#### SUPPLIED INFORMATION

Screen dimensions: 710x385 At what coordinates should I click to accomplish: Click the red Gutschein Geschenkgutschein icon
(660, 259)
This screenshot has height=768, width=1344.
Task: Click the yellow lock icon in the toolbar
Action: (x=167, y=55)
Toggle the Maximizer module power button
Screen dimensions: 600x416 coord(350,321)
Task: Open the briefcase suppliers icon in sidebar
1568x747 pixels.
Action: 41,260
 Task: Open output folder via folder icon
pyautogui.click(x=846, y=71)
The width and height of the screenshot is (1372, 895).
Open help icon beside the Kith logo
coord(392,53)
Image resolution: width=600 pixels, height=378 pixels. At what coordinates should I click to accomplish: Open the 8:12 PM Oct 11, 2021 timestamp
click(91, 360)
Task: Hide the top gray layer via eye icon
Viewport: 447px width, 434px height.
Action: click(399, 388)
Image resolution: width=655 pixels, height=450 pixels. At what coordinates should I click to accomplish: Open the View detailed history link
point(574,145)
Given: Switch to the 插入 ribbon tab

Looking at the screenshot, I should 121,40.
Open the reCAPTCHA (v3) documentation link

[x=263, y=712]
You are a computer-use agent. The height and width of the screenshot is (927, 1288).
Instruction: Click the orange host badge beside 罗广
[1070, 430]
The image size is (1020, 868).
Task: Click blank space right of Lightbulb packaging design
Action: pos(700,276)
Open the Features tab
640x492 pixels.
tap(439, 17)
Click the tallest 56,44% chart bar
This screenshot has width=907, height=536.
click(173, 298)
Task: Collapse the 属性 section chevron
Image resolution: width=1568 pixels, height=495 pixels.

########

-- ASSIGNMENT --
Only the final stretch of the entries above is needed: print exactly the lines from the line containing "Task: Collapse the 属性 section chevron" through the last one.

-- EXPECTED ANSWER --
Task: Collapse the 属性 section chevron
Image resolution: width=1568 pixels, height=495 pixels.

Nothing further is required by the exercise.